QUOTE (hugo boss @ Nov 16 2005, 08:07 PM)

Vietnamese woman soldier carrying a Russian M44 carbine during VN war era
I do admire ppl who love their country and fight to protect it. unfortunately many who fought for the VCs were deceived in believing they were fighting to liberate the South from poverty and slavery. they were amazed how the South was when they entered the Southern cities. so sad many brave ones gave up their live for a wrong cause......

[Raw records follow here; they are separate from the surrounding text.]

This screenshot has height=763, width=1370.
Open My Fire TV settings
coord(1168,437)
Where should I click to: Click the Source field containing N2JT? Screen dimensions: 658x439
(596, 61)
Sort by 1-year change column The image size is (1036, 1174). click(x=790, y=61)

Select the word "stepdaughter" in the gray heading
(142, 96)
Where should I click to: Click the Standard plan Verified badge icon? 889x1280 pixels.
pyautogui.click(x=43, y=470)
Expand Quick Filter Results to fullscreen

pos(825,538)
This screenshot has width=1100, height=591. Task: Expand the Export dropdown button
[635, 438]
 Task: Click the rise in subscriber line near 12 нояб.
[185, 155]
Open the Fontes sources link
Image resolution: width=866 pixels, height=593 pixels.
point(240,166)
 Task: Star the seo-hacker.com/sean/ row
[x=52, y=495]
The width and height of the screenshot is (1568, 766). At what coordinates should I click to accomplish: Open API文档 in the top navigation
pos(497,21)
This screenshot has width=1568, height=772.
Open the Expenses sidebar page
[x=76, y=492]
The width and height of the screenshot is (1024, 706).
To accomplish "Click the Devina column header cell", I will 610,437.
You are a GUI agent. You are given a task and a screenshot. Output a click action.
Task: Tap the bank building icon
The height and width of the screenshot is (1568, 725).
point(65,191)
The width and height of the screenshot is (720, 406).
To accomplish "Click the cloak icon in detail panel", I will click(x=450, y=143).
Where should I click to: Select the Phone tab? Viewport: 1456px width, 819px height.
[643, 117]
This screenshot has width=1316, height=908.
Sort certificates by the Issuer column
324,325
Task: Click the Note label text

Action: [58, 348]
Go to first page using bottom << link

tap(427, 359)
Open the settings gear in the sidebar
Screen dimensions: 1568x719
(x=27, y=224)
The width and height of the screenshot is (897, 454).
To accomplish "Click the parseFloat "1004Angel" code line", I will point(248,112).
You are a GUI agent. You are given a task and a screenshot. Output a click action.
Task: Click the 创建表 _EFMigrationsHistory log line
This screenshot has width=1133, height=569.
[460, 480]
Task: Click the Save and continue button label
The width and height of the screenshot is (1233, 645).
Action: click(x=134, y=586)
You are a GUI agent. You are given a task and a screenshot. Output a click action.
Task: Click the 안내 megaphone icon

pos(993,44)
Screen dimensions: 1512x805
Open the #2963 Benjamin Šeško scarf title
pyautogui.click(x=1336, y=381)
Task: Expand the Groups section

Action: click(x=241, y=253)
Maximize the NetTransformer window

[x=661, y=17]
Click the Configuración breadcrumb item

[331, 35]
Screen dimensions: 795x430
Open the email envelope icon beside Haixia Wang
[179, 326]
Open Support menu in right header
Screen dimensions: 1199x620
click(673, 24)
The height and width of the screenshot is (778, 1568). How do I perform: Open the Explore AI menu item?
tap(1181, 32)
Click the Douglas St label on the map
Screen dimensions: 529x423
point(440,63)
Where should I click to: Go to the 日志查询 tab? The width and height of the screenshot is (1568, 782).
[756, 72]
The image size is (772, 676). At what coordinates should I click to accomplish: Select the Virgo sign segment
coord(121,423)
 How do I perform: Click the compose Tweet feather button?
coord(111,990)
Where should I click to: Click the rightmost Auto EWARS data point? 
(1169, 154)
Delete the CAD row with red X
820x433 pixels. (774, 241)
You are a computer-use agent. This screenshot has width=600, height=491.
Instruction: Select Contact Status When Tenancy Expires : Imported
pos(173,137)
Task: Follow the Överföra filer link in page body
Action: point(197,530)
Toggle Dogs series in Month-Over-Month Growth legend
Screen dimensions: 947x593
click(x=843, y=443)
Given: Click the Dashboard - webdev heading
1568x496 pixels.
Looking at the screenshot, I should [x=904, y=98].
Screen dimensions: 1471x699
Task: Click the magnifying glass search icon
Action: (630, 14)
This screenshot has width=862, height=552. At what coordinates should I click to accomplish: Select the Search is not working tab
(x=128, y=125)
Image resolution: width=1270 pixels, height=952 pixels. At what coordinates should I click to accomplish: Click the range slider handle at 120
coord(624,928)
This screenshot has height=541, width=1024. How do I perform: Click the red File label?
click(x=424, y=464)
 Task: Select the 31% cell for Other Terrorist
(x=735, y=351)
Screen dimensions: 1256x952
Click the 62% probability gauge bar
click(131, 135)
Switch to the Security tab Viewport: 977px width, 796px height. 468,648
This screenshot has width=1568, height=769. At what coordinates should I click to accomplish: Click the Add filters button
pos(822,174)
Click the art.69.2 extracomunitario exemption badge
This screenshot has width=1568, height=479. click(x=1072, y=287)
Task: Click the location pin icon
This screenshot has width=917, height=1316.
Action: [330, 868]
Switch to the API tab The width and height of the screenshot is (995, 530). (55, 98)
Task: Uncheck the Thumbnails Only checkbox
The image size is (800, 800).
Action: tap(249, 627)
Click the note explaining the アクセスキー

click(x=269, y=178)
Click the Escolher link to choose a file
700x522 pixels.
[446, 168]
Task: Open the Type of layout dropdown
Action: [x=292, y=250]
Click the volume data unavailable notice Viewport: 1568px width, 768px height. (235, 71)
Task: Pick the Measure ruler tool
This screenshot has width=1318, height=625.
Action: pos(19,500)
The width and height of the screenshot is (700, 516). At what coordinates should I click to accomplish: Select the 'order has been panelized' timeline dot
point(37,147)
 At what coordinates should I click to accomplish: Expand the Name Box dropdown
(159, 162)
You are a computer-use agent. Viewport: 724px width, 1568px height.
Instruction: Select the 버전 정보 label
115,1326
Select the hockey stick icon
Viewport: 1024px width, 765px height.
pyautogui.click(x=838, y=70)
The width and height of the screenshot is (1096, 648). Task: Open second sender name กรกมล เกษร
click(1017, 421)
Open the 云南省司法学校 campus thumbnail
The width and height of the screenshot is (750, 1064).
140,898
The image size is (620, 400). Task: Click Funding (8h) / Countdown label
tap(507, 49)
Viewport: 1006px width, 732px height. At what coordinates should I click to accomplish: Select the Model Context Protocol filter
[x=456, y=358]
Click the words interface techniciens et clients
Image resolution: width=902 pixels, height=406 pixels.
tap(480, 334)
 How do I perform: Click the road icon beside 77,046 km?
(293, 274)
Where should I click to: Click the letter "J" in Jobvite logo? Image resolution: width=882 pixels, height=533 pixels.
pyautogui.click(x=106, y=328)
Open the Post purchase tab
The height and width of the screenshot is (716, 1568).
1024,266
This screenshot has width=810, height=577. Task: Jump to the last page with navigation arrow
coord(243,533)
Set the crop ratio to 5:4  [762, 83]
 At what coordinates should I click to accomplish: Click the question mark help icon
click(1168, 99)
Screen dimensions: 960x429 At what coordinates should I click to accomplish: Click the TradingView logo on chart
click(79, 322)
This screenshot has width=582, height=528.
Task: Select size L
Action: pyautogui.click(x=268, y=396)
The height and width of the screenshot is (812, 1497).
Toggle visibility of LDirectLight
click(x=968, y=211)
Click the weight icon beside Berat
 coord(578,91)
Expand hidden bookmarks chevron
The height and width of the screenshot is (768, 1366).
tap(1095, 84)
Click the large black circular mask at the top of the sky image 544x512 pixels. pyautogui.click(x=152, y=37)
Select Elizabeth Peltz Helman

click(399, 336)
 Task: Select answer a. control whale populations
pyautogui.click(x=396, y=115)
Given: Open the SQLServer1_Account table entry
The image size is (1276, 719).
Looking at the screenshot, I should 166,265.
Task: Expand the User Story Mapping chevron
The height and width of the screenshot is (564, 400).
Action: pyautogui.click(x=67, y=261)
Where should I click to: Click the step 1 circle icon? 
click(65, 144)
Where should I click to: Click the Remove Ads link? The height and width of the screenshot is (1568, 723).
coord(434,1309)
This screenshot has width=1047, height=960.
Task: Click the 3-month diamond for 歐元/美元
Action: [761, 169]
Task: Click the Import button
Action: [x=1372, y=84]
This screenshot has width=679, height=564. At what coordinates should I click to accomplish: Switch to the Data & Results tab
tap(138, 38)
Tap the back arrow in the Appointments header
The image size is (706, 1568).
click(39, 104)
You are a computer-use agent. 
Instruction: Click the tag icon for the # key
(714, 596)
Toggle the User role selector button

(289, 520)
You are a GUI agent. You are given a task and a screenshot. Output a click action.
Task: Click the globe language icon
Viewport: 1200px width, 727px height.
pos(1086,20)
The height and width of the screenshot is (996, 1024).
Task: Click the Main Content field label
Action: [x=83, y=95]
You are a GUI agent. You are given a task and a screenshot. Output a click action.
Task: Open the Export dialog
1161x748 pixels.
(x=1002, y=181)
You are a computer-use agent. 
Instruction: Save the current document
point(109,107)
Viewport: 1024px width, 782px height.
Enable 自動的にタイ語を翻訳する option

a good example is Duong Thu Huong:

Born in 1947 near Thai Binh in Central Vietnam, Duong Thu Huong is a prominent novelist and critic of Vietnam's Communist administration. In an essay smuggled out of Vietnam and published in the magazine Dien Dan, Huong writes, "Our ancestors used to say 'gold disappears quickly, only soil stays.' Indeed, the war must have taken away the noblest, the bravest, the most honest. Left behind are the cunning, the beggars, the ones that shout far in the back and pretend to wield their swords just enough to avoid the front line." While celebrating the courage displayed in the struggle for liberation, the author focuses on the loss of idealism in the post-war period and the role of art in society. She writes, "The devastating wars throughout the unfortunate history of Vietnam seem to have exhausted its people of bravery. Like any other characteristics [of human beings], the source of bravery is not limitless."
There is much evidence of this artist's personal courage. At the age of twenty Duong Thu Huong led a Communist Youth Brigade that provided entertainment for the soldiers at the front. She was one of three survivors out of forty volunteers in the group. She was also at the front during China's attacks on Vietnam in 1979. However, in the period after reunification in 1975, Duong Thu Huong has become increasingly critical of the repressive atmosphere created by the Communist government.
Her outspoken criticism of the government has resulted in numerous reprisals. Although a prize-winning screenwriter for the Vietnam Film Company, she lost her job because of her criticism of censorship. Paradise of the Blind, was the first Vietnamese novel to be published in English but its contents resulted in the author's works being banned in Vietnam. When she sent Novel Without a Name overseas for publication, the author was imprisoned without trial for seven months and in 1995 her passport was revoked despite the international attention focused on her work.